Objectif: Pouvez-vous recopier telles quelles les lignes ci-dessous, de celle qui contient "Select the UNIT SEARCH navigation item" jusqu'à celle qui contient "At what coordinates", ces deux lignes comprises, en omettant les images ?

Données fournies:
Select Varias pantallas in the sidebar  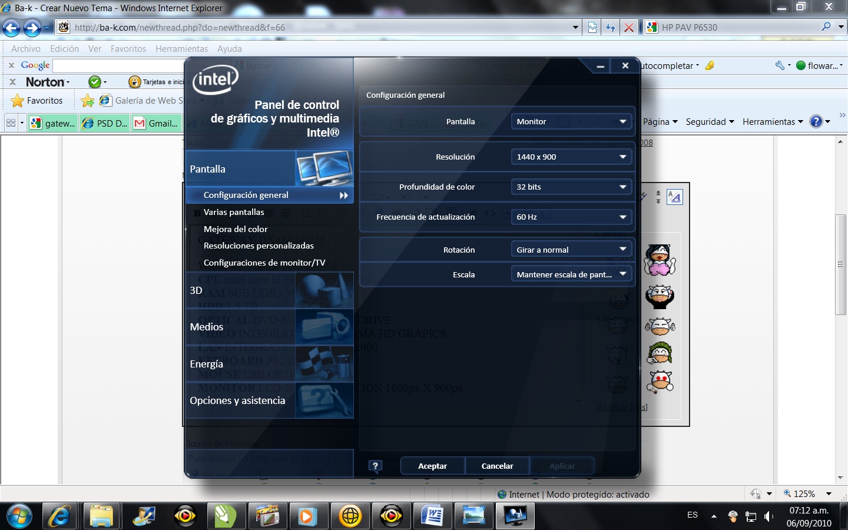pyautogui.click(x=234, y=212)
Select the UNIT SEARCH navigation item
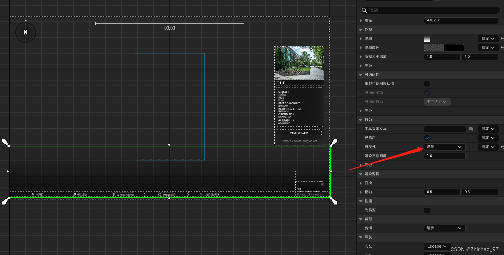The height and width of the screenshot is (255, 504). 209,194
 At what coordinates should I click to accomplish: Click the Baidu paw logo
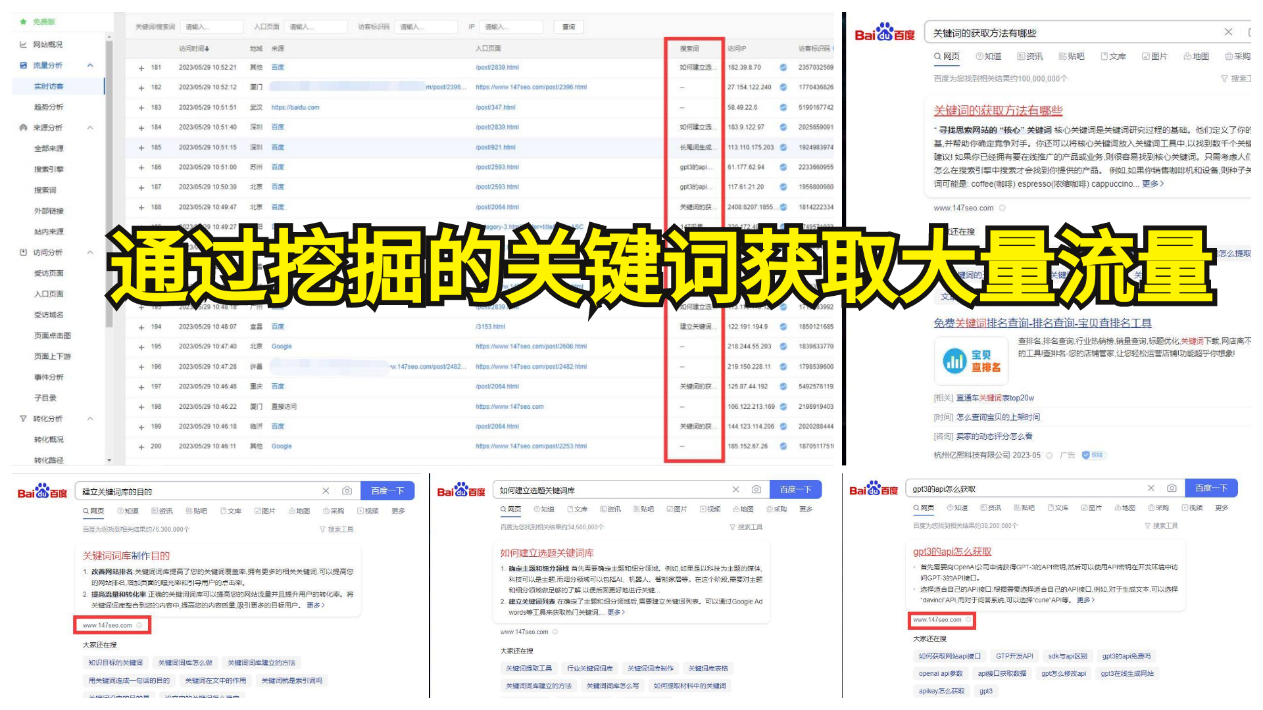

---

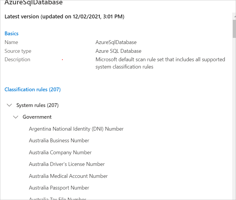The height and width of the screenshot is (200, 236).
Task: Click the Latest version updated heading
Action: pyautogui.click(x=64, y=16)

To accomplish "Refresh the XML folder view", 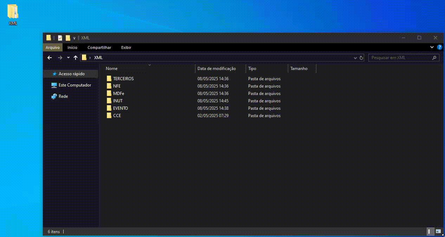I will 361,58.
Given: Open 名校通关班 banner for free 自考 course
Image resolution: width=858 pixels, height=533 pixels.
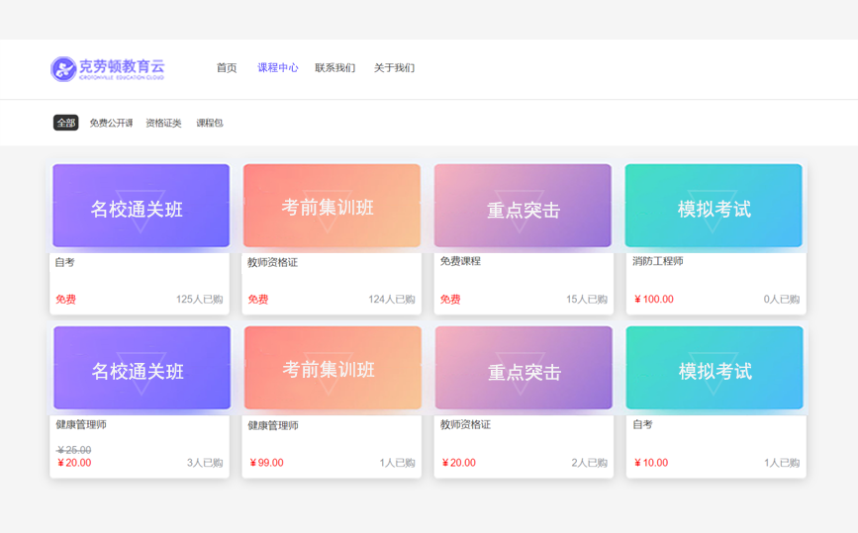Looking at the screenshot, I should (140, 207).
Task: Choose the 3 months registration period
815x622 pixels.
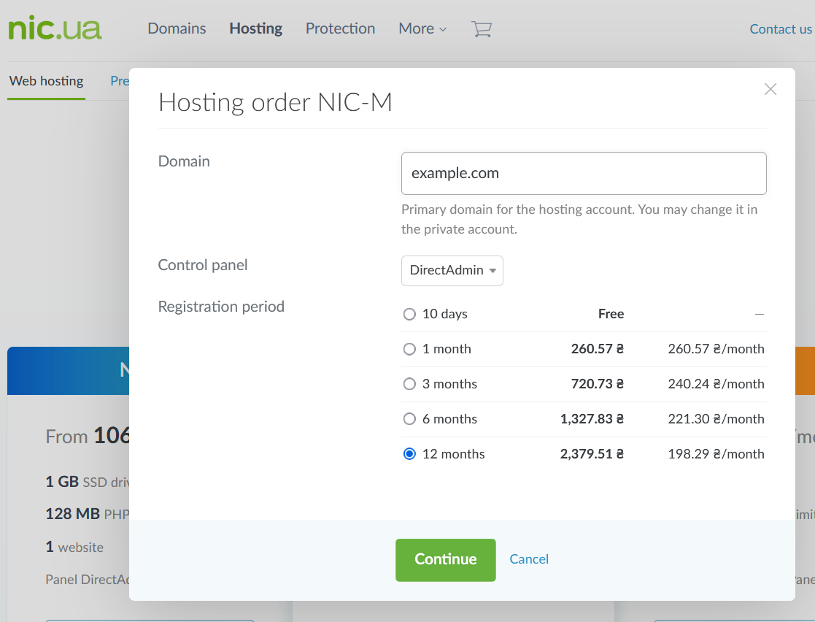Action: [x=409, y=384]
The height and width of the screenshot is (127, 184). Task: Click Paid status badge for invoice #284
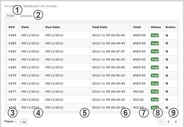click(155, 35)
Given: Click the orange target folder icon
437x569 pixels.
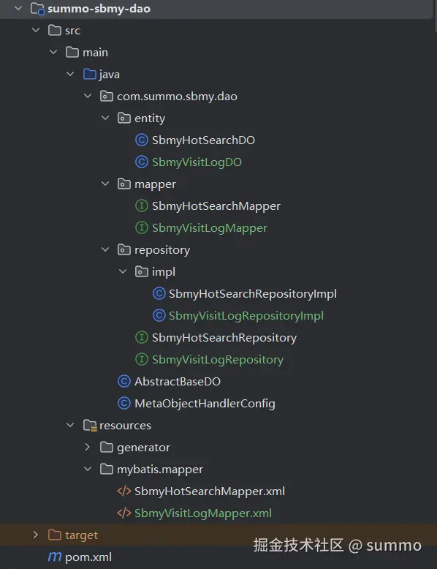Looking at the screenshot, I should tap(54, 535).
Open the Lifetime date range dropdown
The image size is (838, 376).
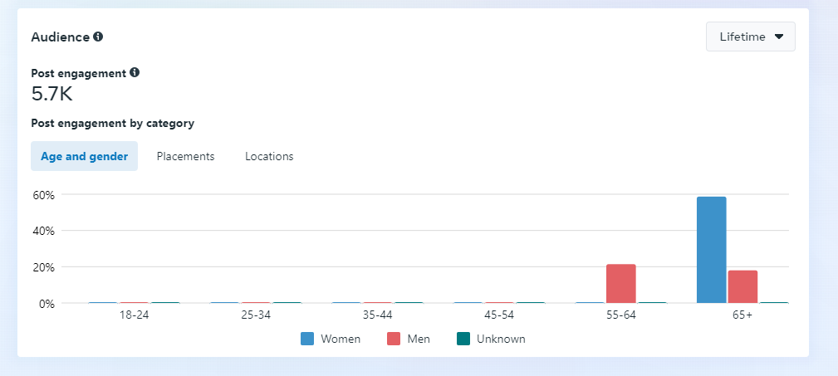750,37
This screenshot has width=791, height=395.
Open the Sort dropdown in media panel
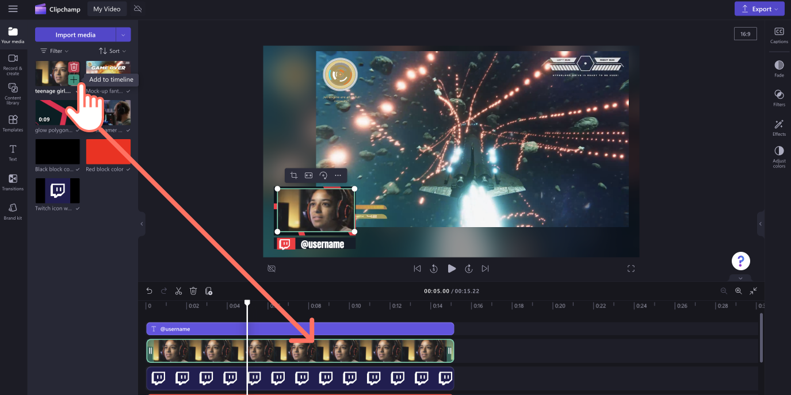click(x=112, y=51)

Solution:
Select the UNIT SEARCH navigation item
The height and width of the screenshot is (255, 504). 209,194
 At what coordinates should I click to accomplish: Click the Baidu paw logo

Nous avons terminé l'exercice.